In this study, we more frequently observed the presence of ulcerative colitis in patients with CRC compared to the control group. Inflammatory bowel diseases (IBD), including ulcerative colitis and CD, are known to increase the risk of CRC. Indeed, according to a meta-analysis performed in 2013 by Johnson et al., IBD increases the risk of CRC 2.93-fold [54]. This meta-analysis also showed that the development of CRC in first-degree relatives is associated with an increased CRC risk of up to 1.79-fold [54]. Likewise, we found that a positive family history of CRC was observed more frequently in CRC patients compared to the control group. Finally, diabetes was observed more often in CRC patients than in the control group, which is in accordance with previous studies showing that individuals with diabetes are at a 27% higher risk of developing CRC [55].

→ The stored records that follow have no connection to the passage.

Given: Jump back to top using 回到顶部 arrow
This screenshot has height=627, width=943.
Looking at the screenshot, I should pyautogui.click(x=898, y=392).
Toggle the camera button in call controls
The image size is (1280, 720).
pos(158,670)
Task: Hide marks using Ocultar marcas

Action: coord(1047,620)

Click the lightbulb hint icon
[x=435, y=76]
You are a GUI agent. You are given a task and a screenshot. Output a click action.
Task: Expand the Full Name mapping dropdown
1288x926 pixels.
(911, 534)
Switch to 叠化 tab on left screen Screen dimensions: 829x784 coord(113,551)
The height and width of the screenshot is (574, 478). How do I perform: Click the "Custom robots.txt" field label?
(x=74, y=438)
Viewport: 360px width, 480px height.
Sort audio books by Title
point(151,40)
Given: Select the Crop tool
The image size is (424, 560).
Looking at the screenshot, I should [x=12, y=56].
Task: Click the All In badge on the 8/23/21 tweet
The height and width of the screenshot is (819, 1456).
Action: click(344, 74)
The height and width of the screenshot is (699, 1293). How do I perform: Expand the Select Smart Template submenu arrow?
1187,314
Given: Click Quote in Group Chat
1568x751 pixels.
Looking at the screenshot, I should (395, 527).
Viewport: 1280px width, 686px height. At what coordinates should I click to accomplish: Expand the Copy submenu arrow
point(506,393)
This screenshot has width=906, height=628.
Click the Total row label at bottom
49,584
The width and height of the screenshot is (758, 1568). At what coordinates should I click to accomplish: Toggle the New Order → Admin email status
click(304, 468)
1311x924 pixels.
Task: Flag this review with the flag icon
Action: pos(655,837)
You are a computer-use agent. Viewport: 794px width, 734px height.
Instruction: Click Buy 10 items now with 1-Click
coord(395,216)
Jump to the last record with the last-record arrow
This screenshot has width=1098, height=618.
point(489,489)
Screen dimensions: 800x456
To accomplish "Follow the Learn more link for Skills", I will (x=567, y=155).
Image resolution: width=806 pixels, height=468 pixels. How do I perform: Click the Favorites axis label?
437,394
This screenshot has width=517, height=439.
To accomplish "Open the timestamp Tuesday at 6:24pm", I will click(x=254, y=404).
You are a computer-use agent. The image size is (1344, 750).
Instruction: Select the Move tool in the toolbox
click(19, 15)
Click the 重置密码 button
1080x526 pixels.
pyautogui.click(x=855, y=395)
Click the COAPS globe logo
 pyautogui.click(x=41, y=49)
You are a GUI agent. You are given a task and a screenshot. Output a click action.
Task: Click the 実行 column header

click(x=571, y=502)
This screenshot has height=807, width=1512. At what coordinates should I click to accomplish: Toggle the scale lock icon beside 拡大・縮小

In conclusion, our study indicates that the T allele of rs 1045642 is more frequent in males with CRC. This suggests that the MDR1/ABCB1 gene polymorphism rs 1045642 may be involved in the pathogenesis of CRC in a sex-specific manner. Further population studies are necessary to explore this association.

Conflict of interest

The authors declare no conflict of interest.